A complex interplay between oxidative stress and autophagy has been found in the context of aged oocytes (Wang et al., 2021). Therefore, we investigated whether QUE affects autophagy in porcine oocytes in vitro. Through immunofluorescent staining of the autophagic marker LC3B, we found few positive staining dots in fresh oocytes but universally distributed positive staining dots in aged oocytes (Figure 6A), indicating that autophagy had occurred in aged oocytes. QUE supplementation reduced the quantity of LC3B positive dots (Figure 6A), implying that QUE can attenuate autophagic activity in aged porcine oocytes. This was confirmed by Western blotting analysis of the autophagic activity reporters p62 and LC3B (LC3B-I and LC3B-II), where QUE supplementation attenuated the upregulation of these proteins (Figures 6B–E).
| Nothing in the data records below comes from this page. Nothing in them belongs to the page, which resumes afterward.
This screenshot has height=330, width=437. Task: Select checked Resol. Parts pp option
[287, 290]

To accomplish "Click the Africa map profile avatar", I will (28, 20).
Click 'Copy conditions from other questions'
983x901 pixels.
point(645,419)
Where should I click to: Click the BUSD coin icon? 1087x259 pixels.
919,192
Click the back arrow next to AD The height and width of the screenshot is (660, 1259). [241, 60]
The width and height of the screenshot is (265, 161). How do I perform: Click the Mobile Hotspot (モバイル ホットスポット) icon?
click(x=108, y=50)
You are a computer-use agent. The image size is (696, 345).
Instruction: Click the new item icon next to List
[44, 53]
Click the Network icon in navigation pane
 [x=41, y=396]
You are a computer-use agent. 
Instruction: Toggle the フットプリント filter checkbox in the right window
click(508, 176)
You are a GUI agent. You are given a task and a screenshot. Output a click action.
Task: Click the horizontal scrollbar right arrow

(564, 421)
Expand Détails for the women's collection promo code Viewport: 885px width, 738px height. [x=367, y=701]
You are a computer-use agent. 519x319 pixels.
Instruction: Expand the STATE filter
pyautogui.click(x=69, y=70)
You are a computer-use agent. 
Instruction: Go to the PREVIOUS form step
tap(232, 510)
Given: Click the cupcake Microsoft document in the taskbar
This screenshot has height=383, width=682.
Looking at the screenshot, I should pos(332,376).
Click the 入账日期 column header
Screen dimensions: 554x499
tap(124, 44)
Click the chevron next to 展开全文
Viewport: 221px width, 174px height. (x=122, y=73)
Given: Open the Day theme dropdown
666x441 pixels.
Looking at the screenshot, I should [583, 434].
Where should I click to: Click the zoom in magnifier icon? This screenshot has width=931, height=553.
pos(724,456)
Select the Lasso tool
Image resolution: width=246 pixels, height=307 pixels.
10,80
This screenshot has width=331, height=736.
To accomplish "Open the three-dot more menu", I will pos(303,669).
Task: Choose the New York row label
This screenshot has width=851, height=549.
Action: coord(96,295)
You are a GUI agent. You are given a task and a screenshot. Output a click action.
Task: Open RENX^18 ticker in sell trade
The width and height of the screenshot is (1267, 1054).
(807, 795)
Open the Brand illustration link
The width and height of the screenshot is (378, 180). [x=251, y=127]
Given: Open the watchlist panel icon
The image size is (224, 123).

Accumulated ROS levels cause cytoskeletal defects that may lead to spindle abnormalities in aged oocytes (Ren et al., 2012). Therefore, we further examined whether QUE could protect in vitro aged oocytes from spindle organization and chromosome alignment abnormalities. Spindle morphology and chromosome alignment were analyzed (Figure 7A). We found that the percentage of normal spindle/chromosome structures decreased significantly in aged oocytes, and QUE supplementation increased the 19% normal spindle in aged oocytes (Figure 7B). This result suggests that QUE supplementation can reduce spindle/chromosomal abnormalities in in vitro aged porcine oocytes.